If a holomorphic map $f$ has constant real part on some ball $B \subseteq \Omega$, then $f$ is constant on $\Omega$.

Question

I would like to know if my reasoning is correct. I tried to prove the following :

Let $\Omega \subseteq \Bbb C$ a connected open set, $f : \Omega \to \mathbb C$ a holomorphic function, such that $u = \Re(f)$ is constant on some ball $B \subseteq \Omega$, then $f$ is constant on $\Omega$.

It is sufficient, by the identity theorem, to show that $f$ is constant on $B$.

If $f$ was not constant on $B$, then by using the open mapping theorem, $f(B) = \{c+i\Im(f)(z) \mid z \in B \}$ is open in $\Bbb C \cong \mathbb R^2$, where $c=\Re(f)(z) \in \Bbb R$ is a constant (on $B$). Then the projection $\text{pr}_1(f(B)) = \{c\}$ should be open in $\Bbb R$ which is not the case.

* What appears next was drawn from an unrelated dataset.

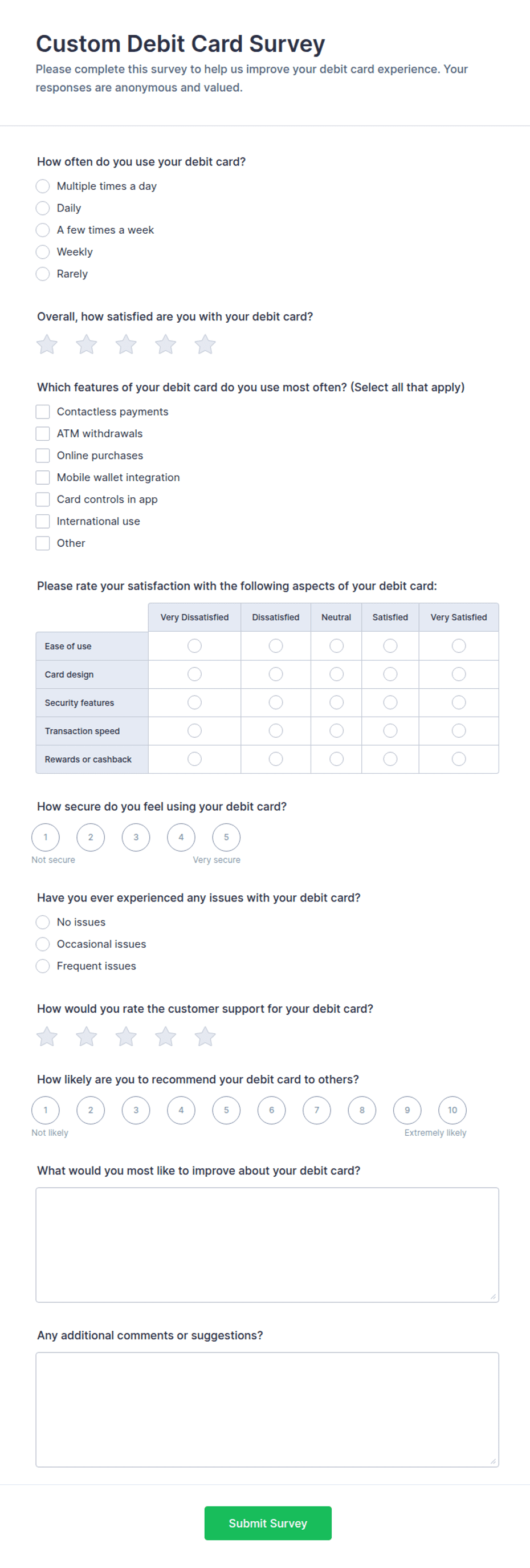Image resolution: width=530 pixels, height=1568 pixels.
Task: Click the fifth star for customer support
Action: tap(205, 1037)
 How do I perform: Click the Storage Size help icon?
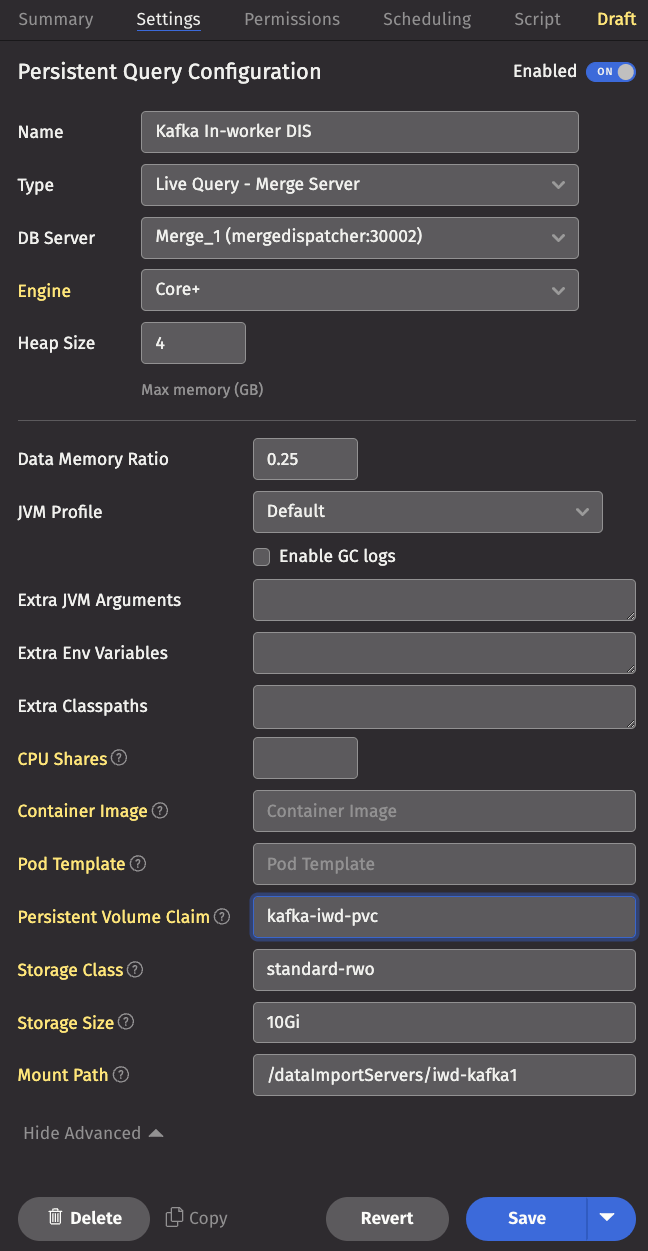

Therefore $f$ is constant on $B$ and on $\Omega$.

Any comment is welcome !

NB : if $u$ is bounded on $\Bbb C$, then my claim has already been answered here.

Answer 1

I suggest that instead you use the Cauchy-Riemann equations to conclude that the imaginary part of $f$ has zero partial derivatives on $B$. Hence, $f$ is constant on $B$.

Answer 2

If $f(x,y)=u(x,y)+iv(x,y)$ is holomorphic and constant on $B\subset \Omega $, then $u_x=v_y=0$ and $u_y=-v_x=0$ (by Cauchy-Riemann) and thus $v$ is also constant on $B$. Therefore $f$ is constant on $B$.